• _Work request_
The whole listing should be written out again exactly.

• _Information shown_
──────────────────────────────

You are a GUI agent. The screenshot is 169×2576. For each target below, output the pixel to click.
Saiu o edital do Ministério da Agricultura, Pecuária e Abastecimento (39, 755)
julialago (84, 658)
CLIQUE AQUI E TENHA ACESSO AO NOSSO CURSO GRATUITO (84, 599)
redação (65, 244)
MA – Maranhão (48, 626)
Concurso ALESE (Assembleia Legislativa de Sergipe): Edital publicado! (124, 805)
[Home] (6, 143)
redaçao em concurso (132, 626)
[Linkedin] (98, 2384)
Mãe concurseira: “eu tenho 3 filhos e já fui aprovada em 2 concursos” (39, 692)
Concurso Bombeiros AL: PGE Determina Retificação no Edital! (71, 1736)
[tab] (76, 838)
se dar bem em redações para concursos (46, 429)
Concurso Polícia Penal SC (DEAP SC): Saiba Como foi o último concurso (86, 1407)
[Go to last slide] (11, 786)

──────────────────────────────

• _Task solution_
You are a GUI agent. The screenshot is 169×2576. For each target below, output the pixel to click.
Saiu o edital do Ministério da Agricultura, Pecuária e Abastecimento (39, 755)
julialago (84, 658)
CLIQUE AQUI E TENHA ACESSO AO NOSSO CURSO GRATUITO (84, 599)
redação (65, 244)
MA – Maranhão (48, 626)
Concurso ALESE (Assembleia Legislativa de Sergipe): Edital publicado! (124, 805)
[Home] (6, 143)
redaçao em concurso (132, 626)
[Linkedin] (98, 2384)
Mãe concurseira: “eu tenho 3 filhos e já fui aprovada em 2 concursos” (39, 692)
Concurso Bombeiros AL: PGE Determina Retificação no Edital! (71, 1736)
[tab] (76, 838)
se dar bem em redações para concursos (46, 429)
Concurso Polícia Penal SC (DEAP SC): Saiba Como foi o último concurso (86, 1407)
[Go to last slide] (11, 786)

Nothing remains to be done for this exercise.